You're reading: Tax police resumes four criminal cases against Tymoshenko

Tax police investigators have served former Prime Minister Yulia Tymoshenko copies of a resolution to open four criminal cases concerning the activities of the United Energy Systems of Ukraine (UESU), the head of the former premier's defense team, Serhiy Vlasenko, has said.

"Tax police employees informed Yulia Volodymyrivna [Tymoshenko] on Friday that they have resumed the investigation of four criminal cases involving Yulia Volodymyrivna. Employees of the investigative department gave her copies of four resolutions on criminal cases," Vlasenko said at a press conference on Monday.

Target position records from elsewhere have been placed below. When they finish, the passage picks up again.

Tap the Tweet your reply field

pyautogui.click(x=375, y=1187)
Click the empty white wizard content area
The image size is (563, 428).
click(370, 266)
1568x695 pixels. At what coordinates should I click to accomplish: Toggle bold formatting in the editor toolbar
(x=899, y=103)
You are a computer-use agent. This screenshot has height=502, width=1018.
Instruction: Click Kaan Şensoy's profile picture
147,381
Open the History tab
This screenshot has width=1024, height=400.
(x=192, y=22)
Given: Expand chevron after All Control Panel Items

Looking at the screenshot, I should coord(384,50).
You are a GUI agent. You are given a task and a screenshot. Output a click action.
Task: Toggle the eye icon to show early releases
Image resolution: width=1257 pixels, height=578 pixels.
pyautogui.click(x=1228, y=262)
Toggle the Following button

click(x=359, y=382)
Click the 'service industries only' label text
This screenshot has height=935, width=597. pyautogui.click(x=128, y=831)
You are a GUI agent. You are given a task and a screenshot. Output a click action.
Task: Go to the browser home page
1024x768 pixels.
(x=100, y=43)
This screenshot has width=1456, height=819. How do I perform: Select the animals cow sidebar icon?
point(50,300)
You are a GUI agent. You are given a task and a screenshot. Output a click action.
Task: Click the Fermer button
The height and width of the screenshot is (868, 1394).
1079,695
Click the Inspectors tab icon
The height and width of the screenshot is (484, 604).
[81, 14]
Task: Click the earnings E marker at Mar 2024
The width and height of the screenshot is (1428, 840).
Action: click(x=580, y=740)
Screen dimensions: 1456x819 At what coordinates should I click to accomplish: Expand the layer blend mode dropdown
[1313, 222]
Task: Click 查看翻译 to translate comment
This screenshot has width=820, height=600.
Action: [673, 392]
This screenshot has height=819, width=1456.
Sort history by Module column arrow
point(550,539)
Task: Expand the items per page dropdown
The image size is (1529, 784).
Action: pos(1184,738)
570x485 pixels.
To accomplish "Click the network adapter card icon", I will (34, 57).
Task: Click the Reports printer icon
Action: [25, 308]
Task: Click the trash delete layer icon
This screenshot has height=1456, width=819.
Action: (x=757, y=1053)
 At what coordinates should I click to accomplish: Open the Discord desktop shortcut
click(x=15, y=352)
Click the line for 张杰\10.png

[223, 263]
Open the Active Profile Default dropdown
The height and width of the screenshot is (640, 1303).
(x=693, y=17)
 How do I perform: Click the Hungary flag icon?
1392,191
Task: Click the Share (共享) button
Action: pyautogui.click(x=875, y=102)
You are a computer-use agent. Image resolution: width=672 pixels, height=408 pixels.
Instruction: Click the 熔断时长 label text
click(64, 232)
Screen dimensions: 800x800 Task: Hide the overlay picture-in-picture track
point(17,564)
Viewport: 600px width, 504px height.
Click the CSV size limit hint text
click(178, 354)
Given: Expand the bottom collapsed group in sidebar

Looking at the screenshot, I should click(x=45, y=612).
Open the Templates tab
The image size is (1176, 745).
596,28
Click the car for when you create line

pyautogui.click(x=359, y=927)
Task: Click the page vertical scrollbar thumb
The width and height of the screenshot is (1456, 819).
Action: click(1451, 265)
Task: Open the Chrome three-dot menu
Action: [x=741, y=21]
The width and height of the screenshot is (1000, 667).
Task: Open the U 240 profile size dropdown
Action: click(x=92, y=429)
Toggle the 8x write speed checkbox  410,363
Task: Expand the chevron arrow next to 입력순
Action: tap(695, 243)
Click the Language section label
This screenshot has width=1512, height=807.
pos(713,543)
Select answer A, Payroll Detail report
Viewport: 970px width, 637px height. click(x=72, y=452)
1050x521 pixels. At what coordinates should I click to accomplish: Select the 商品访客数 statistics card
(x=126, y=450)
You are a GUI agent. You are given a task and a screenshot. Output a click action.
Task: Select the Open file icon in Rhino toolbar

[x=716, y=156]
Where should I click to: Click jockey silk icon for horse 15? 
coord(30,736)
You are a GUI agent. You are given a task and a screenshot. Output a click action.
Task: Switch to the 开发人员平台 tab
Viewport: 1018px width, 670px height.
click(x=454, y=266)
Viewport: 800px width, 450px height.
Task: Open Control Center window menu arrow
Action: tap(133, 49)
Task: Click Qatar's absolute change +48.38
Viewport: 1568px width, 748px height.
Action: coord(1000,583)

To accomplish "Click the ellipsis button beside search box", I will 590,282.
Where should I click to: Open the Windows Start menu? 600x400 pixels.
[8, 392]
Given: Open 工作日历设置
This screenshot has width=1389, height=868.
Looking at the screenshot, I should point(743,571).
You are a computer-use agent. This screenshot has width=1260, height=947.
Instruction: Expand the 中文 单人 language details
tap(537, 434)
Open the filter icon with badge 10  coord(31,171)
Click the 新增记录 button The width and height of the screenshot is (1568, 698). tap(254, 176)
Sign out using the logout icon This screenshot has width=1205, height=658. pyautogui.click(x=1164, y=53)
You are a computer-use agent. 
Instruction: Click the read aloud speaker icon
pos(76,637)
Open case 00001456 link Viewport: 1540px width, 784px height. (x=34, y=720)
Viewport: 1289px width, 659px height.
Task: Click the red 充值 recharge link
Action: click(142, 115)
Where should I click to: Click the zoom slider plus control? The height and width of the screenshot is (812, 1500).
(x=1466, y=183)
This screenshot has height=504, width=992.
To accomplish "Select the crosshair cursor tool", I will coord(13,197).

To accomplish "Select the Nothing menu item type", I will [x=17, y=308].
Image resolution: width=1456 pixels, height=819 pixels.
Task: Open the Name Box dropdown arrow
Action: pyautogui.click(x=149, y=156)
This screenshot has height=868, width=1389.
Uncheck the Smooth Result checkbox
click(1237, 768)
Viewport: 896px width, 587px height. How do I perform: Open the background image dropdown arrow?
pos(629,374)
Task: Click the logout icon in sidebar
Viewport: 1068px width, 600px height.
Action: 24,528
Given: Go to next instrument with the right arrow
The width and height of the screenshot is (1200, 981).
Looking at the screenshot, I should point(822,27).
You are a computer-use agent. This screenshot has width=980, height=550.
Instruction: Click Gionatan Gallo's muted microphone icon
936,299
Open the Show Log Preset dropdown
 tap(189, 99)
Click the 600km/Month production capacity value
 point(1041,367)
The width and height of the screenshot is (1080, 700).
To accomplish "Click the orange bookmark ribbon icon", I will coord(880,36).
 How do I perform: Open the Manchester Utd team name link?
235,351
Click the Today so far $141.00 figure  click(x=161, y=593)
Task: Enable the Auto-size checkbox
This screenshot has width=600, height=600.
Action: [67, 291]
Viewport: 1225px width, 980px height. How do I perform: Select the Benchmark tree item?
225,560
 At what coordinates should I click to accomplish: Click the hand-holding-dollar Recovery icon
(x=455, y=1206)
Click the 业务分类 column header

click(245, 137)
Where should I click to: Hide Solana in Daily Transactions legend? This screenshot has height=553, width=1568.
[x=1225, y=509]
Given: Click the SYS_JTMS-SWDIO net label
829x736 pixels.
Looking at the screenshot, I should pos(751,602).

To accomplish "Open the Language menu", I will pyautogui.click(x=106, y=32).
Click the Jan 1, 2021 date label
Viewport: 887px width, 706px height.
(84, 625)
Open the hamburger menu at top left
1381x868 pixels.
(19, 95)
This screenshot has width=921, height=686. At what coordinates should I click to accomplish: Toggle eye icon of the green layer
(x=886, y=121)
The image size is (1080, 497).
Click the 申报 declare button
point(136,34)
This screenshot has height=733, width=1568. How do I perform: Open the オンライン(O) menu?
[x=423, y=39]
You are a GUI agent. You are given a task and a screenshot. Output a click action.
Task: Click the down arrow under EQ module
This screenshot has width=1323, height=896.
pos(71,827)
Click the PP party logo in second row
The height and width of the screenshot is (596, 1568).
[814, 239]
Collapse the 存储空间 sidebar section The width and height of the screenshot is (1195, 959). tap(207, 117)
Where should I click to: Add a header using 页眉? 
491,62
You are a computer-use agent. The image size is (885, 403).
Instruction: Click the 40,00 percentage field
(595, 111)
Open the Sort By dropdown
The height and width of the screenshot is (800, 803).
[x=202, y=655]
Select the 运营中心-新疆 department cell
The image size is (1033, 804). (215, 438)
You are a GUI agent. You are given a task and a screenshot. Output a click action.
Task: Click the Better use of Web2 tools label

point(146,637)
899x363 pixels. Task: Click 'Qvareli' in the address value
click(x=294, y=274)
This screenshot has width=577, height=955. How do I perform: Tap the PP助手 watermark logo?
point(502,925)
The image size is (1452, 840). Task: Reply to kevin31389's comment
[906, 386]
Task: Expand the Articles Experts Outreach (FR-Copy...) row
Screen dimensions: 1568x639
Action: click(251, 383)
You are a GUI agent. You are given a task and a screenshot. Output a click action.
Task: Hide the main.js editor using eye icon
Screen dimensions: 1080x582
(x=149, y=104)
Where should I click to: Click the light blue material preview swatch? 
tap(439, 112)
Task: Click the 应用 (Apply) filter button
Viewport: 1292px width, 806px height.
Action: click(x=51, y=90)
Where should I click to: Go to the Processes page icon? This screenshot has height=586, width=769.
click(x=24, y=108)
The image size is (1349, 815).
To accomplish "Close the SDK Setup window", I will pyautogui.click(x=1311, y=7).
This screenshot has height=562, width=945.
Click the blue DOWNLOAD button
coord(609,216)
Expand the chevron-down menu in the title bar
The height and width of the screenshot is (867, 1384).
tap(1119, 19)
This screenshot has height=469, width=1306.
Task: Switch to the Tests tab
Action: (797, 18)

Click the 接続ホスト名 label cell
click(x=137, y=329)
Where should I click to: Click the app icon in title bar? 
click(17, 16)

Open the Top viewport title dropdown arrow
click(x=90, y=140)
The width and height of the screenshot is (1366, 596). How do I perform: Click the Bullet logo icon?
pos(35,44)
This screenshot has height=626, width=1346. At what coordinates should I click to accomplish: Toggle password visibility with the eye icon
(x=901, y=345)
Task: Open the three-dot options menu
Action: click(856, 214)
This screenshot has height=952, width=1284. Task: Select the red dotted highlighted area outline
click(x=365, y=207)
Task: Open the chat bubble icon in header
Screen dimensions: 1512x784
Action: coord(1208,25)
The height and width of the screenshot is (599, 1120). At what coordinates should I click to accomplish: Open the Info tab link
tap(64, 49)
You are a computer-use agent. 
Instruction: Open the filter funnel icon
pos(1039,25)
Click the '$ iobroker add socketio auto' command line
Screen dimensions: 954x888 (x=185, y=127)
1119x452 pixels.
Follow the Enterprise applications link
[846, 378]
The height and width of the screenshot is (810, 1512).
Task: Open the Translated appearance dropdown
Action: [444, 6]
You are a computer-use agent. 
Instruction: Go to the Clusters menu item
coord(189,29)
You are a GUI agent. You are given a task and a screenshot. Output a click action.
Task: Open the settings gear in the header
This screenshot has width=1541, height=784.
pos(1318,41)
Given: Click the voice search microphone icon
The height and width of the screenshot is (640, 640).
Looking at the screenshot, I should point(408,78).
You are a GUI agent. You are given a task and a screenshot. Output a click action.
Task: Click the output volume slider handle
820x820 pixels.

Vlasenko said that all of the four resolutions concerned the activities of the UESU in 1996-1997, in particular, tax evasion.

He said that Ukrainian Prosecutor General Viktor Pshonka, while canceling the resolutions of former Prosecutor General Sviatoslav Piskun (2001-2003), had provided no arguments.

"The decision to close the cases was made illegally, and these are all of the arguments," Vlasenko said.

He recalled that the criminal cases under which Piskun issues resolutions to close the cases were opened in 2001, ahead of elections, and in 2005 the Supreme Court of Ukraine "said that the cases were closed in a justified way."

"Now these cases are being resumed… There are no grounds to cancel the resolutions [on the closure of criminal cases]," Vlasenko said.

He said that a pre-trial investigation into these cases would be conducted by the main investigative department of tax police at the State Tax Service.

"I don’t know whether investigative actions were carried out or not," he said.

The first deputy leader of the Batkivschyna Party, Oleksandr Turchynov, in turn, noted that the documents on the reopening of the investigation of cases had no reference to rulings by U.S. and Russian courts, as the Prosecutor General’s Office stated, while explaining new circumstances for the resumption of criminal cases.

Turchynov said that there were no legal grounds in Pshonka’s decision and that "there are only political motives." He also said that the statute of limitations for the investigation of these criminal cases had expired.